The center is anchored by Cub Foods supermarket at the north. There are smaller buildings with other stores found in strip malls, including GameStop, Chipotle, Caribou Coffee, Leeann Chin, and Coldstone Creamery. The multi-use area also contains a gas station, bank, doctors office, and small pond with walking path and amphitheater. The city of St. Anthony operates a liquor store in the complex.
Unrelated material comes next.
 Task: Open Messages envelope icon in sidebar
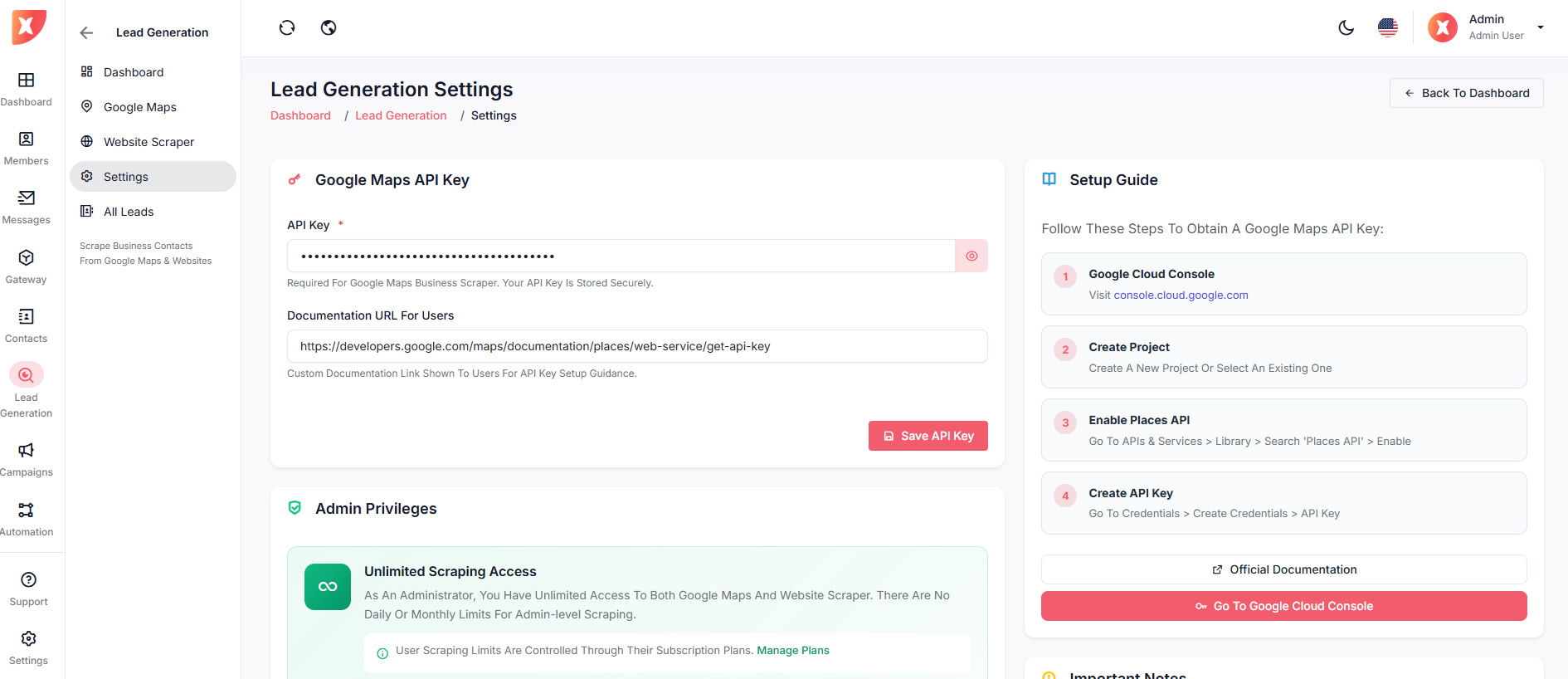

Walmart closed the Silver Lake Village location shortly after the new SuperCenter opened in neighboring Roseville. Demolition of the existing Walmart building occurred in 2020.

==Dining==
Silver Lake Village is also home to various restaurants. The complex includes Chipotle Mexican Grill, Leeann Chin, and Caribou Coffee. A Culver's is adjacent to the development also. A new restaurant called Steele & Hops opened in 2022 and provides the area with modern and classic dishes, as well as a heated patio for outdoor dining.

==Services==
Located in the mall are other services, such as a Verizon Wireless retailer, salon, including a number of bank branches and health clinics.

==Entertainment==
Salo Park, named in honor of St. Anthony's sister-city of Salo, Finland, is located along the eastern edge of the complex, and its amphitheater is home to summer concerts. There are walking paths located near the park as well.